# [Required tasks]
(a) In the micropayment claims, why might the merchant send the client a message asking the client to empty the secondary purse?
(b) Continue the micropayment claims, starting right after the last sentence shown.

# [Given passage]
——————
1. A system for managing micropayment transactions comprising at least one broker (1), at least one client (2) and at least one merchant of products and/or of services (3), said transactions implementing exchanges of tokens, characterized in that each of said clients (2) has available at least two separate areas for storing tokens, at least one first area for storing tokens corresponding to at least one main purse and at least one second area for storing tokens corresponding to a secondary purse, said main purse being able to comprise tokens supplied by said broker (1) to said client (2), and said secondary purse being able to comprise tokens supplied by said at least one merchant (3) to said client (2).

2. The system according to claim 1, characterized in that each of said merchants (3) has available at least two different areas for storing tokens.

3. The system according to claim 2, characterized in that at least a first area for storing tokens of said merchant corresponds to a purse of said merchant (3) and at least a second area for storing tokens of said merchant corresponds to a deposit file of said merchant (3), said purse of said merchant (3) being able to comprise tokens supplied by said broker (1) to said merchant (3), and said deposit file being able to comprise tokens supplied by said at least one client (2) to said merchant (3).

4. A method for managing micropayment transactions in a system according to claim 3, characterized in that in the course of the payment for a product and/or for a service procured by said client (2) from said merchant (3), said client (2) sends (14FIG. 1) said merchant (3) a first number P of tokens, corresponding to the price of said product and/or of said service;

said first number P of tokens originating from the first area for storing tokens of said client, corresponding to his main purse and capable of containing tokens supplied by said broker (1), if said main purse contains a quantity of tokens which is greater than or equal to P;

if said main purse, contains a quantity of tokens X, which is less than P, said client sends:

X tokens originating from said main purse; and

P-X tokens originating from the second area for storing tokens of said client, corresponding to his secondary purse and

capable of containing tokens supplied by said merchant (3); and in that said merchant (3) stores said first number P of tokens sent in his second area for storing tokens, corresponding to said deposit file.

5. The method according to claim 4, characterized in that, said merchant (3) wishing to reimburse (14-FIG. 2) a sum to said client (2), said method comprises the steps consisting in:

withdrawing a second number of tokens corresponding to said sum, from said first storage area of said merchant (3) corresponding to his purse;

verifying that said second number, added to the tokens of said secondary purse of said client, does not exceed a predetermined maximum;

said maximum not being exceeded, storing said second number in said secondary purse of said client; otherwise:

interrupting said process, and reimbursing said client by implementing a macropayment process; or

dispatching a message to said client requesting him to empty his secondary purse so as to be able to be reimbursed.
——————
A run of records
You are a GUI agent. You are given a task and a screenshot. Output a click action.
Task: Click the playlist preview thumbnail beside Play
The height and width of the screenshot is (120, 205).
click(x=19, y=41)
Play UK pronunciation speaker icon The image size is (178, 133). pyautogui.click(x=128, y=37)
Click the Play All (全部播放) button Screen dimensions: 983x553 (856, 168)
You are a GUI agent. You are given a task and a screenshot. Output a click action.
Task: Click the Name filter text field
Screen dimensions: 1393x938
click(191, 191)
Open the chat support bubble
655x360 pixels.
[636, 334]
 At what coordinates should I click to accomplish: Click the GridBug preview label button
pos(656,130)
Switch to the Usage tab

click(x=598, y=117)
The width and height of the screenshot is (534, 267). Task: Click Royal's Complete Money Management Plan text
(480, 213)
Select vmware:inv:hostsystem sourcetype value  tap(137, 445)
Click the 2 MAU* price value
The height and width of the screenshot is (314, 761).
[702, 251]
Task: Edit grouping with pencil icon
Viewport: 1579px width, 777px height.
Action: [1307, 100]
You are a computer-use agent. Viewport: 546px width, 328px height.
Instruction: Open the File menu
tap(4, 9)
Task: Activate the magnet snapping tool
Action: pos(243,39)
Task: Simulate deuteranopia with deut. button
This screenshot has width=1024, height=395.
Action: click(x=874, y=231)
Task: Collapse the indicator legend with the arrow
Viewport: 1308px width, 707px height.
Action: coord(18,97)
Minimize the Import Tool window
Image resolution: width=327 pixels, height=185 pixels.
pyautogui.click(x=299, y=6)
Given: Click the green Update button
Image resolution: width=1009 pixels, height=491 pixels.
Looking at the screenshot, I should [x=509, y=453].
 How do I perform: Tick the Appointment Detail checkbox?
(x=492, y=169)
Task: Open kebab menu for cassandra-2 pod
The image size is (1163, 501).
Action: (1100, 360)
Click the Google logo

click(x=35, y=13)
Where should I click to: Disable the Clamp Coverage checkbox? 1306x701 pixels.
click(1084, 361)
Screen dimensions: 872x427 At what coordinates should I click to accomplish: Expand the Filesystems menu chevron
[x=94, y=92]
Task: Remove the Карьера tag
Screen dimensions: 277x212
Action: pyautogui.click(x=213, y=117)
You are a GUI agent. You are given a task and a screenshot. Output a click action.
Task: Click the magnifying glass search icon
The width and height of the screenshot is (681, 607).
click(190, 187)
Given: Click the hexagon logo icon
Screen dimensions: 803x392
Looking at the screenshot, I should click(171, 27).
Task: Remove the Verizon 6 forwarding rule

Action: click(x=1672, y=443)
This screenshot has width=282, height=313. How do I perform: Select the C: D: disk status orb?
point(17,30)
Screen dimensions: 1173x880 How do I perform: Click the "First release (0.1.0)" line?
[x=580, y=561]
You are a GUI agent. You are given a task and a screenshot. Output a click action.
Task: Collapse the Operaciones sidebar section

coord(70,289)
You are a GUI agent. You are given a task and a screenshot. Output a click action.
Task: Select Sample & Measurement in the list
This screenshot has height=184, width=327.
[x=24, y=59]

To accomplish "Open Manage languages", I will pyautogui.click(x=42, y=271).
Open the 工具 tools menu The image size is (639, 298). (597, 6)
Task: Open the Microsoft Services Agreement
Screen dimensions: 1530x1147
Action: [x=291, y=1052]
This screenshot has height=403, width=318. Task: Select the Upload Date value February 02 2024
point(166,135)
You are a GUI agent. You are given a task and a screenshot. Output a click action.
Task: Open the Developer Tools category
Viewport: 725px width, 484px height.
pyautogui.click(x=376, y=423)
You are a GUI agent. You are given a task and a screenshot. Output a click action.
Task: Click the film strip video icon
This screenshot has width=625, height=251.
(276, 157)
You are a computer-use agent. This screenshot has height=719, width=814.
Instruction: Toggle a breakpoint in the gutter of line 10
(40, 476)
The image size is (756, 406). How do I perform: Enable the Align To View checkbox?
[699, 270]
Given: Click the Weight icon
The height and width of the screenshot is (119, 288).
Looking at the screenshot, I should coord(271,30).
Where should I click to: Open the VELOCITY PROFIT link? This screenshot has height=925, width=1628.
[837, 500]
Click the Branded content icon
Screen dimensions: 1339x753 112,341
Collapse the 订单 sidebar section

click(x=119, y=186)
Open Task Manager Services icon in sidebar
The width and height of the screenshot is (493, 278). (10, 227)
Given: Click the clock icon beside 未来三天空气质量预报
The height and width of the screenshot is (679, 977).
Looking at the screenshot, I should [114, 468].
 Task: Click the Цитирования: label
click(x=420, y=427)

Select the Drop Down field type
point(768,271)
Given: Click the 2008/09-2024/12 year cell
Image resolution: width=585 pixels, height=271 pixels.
——————
# [Task-by-task results]
(a) It happens when the refund tokens, added to the tokens already in the client's secondary purse, would exceed the predetermined maximum. Emptying the secondary purse lets the client be reimbursed.

(b)
6. The method according to any one of claims 4 or 5, characterized in that it furthermore comprises a step of transferring tokens from said secondary purse to said main purse, comprising the following substeps:

said client (2) requests said broker (1) to transfer said tokens contained in said secondary purse to said main purse;

said broker (1) verifies the validity of said request of said client (2), on the one hand, and of said tokens contained in said secondary purse, on the other hand;

said validity being verified, said broker (1) transfers said tokens from said secondary purse to said main purse.

7. The method according to any one of claims 4 to 6, characterized in that said client (2) wishing to purchase tokens from said broker (1), said process comprises the following steps:

said broker (1) sends (13) said purchased tokens to said main purse;

said secondary purse containing tokens, said broker (1) verifies the validity of said tokens, and, said tokens being valid, transfers said tokens from said secondary purse to said main purse.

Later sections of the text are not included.